Apprentice Learner: Artificial Intelligence (AI) in the Classroom

by Sarah Hampton

One of my favorite things about CIRCLS is the opportunity to collaborate with education researchers and technology developers. Our goal as a community is to innovate education using technology and the learning sciences to give more learners engaging educational experiences to help them gain deep understanding. To reach that goal, we need expertise from many areas: researchers who study how we learn best, teachers who understand how new technologies can be integrated, and developers who turn ideas into hardware or software.

Recently I’ve been reminded of an opportunity when Judi, Pati, and I meet with Daniel Weitekemp in June of 2020. Daniel, a PhD student at Carnegie Mellon University at the time, was developing an AI tool for teachers called Apprentice Learner.

A stacked addition problem demonstrating carrying. "839 + 445 = 1284" Space below the problem displays "hint," "done," "previous," and "next" buttons.

Figure 1. Apprentice Learner Interface that students use when interacting with Apprentice Learner. The user can request a hint or type in their answer and then hit done.

Apprentice Learner looks a bit like a calculator at first glance, so an onlooker might be tempted to say, “What’s so cutting edge about this? We’ve been able to do basic math on calculators for years.” But we need to understand the difference between traditional software and software using artificial intelligence (AI) to appreciate the new benefits this kind of tool can bring to the education table.

In a basic calculator, there’s an unchanging program that tells the screen to display “1284” when you type in “839+445.” There’s no explanation given for how and why the programming behind a calculator works. Yet, for each math problem someone could type in a calculator, there is an answer that has been explicitly programmed to be displayed on the screen.

Contrast a calculator to Apprentice Learner, which uses machine learning (a type of artificial intelligence). No one tells Apprentice Learner to display “1284” when it sees 839+445.” Instead, it has some basic explicit instructions and is given lots of examples of correctly solved problems adding 2 or more columns of numbers. Then it has to figure out how to answer new questions. The examples it is given are called training data. In this case, Apprentice Learner was given explicit instructions about adding single digit numbers and then lots of training data–multidigit addition problems with their answers–maybe problems like “21+43=64,” “49+8=57,” and “234+1767=2001.” Then, it starts guessing at ways to arrive at the answers given from the training data.

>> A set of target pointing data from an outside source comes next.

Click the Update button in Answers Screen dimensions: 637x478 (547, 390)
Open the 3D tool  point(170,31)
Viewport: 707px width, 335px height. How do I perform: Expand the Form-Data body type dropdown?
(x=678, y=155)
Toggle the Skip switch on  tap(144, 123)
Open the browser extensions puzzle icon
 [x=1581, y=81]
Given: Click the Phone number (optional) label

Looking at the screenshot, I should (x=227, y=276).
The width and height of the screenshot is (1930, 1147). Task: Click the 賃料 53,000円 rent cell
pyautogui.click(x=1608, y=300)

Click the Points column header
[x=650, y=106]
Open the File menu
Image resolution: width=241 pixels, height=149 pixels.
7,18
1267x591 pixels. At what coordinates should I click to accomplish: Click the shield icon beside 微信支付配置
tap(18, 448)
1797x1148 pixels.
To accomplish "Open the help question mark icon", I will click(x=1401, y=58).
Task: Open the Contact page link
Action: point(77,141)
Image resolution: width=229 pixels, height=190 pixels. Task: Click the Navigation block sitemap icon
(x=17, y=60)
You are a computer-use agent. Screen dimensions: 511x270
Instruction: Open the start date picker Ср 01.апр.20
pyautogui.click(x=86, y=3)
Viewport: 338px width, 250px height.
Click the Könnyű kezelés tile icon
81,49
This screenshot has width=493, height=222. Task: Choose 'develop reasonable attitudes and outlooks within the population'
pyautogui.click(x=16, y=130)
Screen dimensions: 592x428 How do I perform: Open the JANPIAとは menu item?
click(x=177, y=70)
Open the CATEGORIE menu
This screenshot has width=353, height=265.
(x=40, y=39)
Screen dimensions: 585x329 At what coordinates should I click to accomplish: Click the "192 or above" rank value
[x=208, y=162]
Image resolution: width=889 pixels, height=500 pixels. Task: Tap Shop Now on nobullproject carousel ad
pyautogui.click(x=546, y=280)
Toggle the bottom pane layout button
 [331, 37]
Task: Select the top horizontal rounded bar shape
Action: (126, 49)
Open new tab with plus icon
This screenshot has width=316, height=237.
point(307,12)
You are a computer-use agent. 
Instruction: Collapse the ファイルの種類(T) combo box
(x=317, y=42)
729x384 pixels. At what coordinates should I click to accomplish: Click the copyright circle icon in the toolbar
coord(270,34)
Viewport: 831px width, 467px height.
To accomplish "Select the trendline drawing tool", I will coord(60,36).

The first guess might be to stack the numbers and add each column from left to right. That works perfectly for “21+43,” but gives an incorrect answer of “129” for “49+8.”

The second guess might be to stack the numbers and add each column from right to left. Again, that works perfectly for “21+43.” Unfortunately, that would give an answer of “417” for “49+8.”

The software continues finding patterns and trying out models until it finds one that fits the training data best. You can see below that, eventually, Apprentice Learner “figured out” how to regroup (aka carry) so it could arrive at the correct answer.

So what are the implications for something like this in education? Here are a few of my thoughts:

Apprentice Learner models inductive learning which can help pre-service teachers.

Induction is the process of establishing a general law by observing multiple specific examples. It’s the basic principle machine learning uses. In addition, inductive reasoning tasks such as identifying similarities and differences, pattern recognition, generalization, and hypothesis generation play important roles when learning mathematics. (See Haverty, Koedinger, Klahr, Alibali). Multiple studies have shown that greater learning occurs when students induce mathematical principles themselves first rather than having the principles directly explained at the onset. (See Zhu and Simon, Klauer, and Koedinger and Anderson)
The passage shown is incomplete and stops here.